A drug used to treat Type 2 diabetes – pioglitazone – may be effective at preventing recurrent heart attack and stroke, in patients who have some insulin resistance, but are not diabetic. Based on the results of the Insulin Resistance Intervention after Stroke (IRIS) trial, the drug may be a potential preventative option for high-risk patients who have already suffered one transient ischemic attack, or other type of stroke.
According to the researchers, the IRIS trial is the first to show that this drug could prevent additional heart attacks and strokes from occurring, before patients develop diabetes. Insulin is an important hormone in regulating blood glucose levels, and resistance to the compound occurs when the insulin produced by the body is not used correctly.
“This study represents a novel approach to prevent recurrent vascular events by reversing a specific metabolic abnormality thought to increase the risk for future heart attack or stroke,” said Dr. Walter J. Koroshetz, director of the National Institutes of Health’s National Institute of Neurological Disorders and Stroke (NINDS). The results of the study were published in the New England Journal of Medicine.
“The IRIS trial supports the value of more research to test the vascular benefits of other interventions such as exercise, diet and medications that have similar effects on metabolism as pioglitazone,” said Dr. Walter N. Kernan, professor of general medicine at Yale University School of Medicine, New Haven, Connecticut, and first author on the paper. Strokes occur when the cerebral blood vessels serving the brain become blocked, thereby starving the brain of oxygen and other nutrients.

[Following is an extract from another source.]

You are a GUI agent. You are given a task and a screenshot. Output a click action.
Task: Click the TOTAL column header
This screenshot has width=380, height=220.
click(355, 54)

The researchers studied over 3,000 individuals across seven countries who had experienced a transient ischemic attack or an ischemic stroke, within the last six months. The participants were randomized into one of two treatment groups for the trial: the first was the pioglitazone treatment group, and the second was a placebo group. Patients received one of the two treatments – along with standard care – for up to five years after the incident.
Nine percent of patients taking pioglitazone experienced an additional heart attack or stroke, compared to 11.8 percent of those patients on the placebo. The results suggest a relative decrease in the risk of recurrent heart attack or stroke of 24 percent. In addition, patients taking pioglitazone also had a 52 percent lower chance of developing diabetes.
While insulin resistance is a telltale sign of type 2 diabetes, approximately 50 percent of patients who have experienced a stroke also show insulin resistance. While previous research has shown that those with type 2 diabetes – or insulin resistance on its own – have an increased risk of stroke, the current study was the first to identify a possible treatment to prevent this.
“More research is needed to determine the mechanisms by which pioglitazone decreases risk for stroke and heart attack and increases bone fracture risk, with the hope of developing strategies that maximize benefit and minimize serious side effects in our patients,” said Kernan. Currently, pioglitazone does not have FDA-approval to be administered to those at a high risk of stroke.